Work instruction: Your answer must match the records word for word and contain no pictures.

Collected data

☆ ☆ ☆

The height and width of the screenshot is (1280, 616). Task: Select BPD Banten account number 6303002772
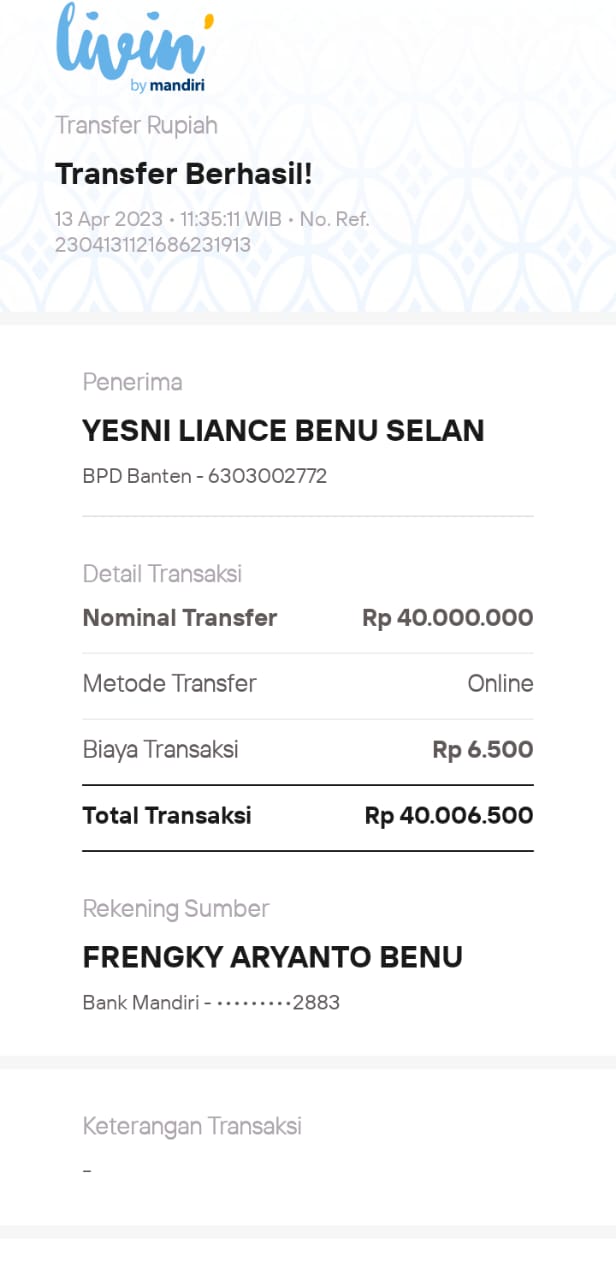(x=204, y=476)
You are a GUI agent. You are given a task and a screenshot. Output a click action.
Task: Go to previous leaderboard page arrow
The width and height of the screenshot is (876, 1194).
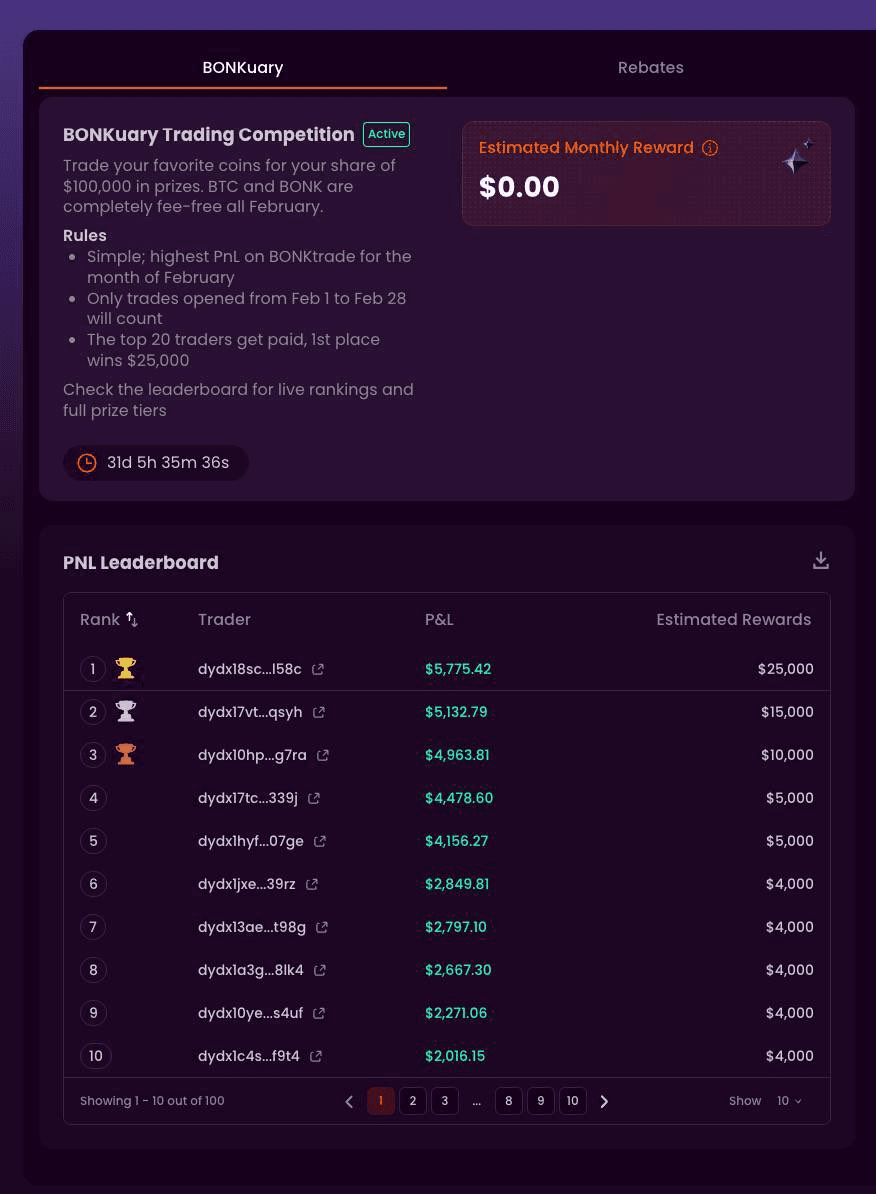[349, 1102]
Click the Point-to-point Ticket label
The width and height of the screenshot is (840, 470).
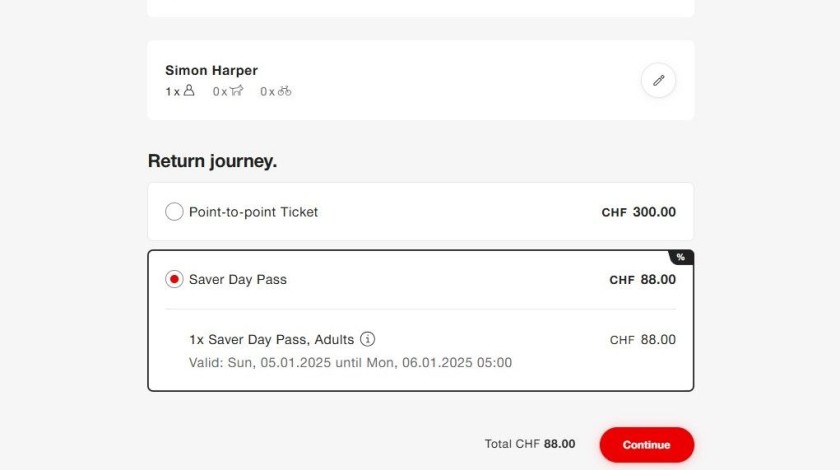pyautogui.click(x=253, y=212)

☆ ☆ ☆

Result for this exercise:
The height and width of the screenshot is (1280, 616). Task: Select BPD Banten account number 6303002772
(x=204, y=476)
You are a GUI agent. You are given a task and a screenshot. Output a click action.
Task: Go to previous leaderboard page arrow
The width and height of the screenshot is (876, 1194).
[349, 1102]
Click the Point-to-point Ticket label
The width and height of the screenshot is (840, 470).
pyautogui.click(x=253, y=212)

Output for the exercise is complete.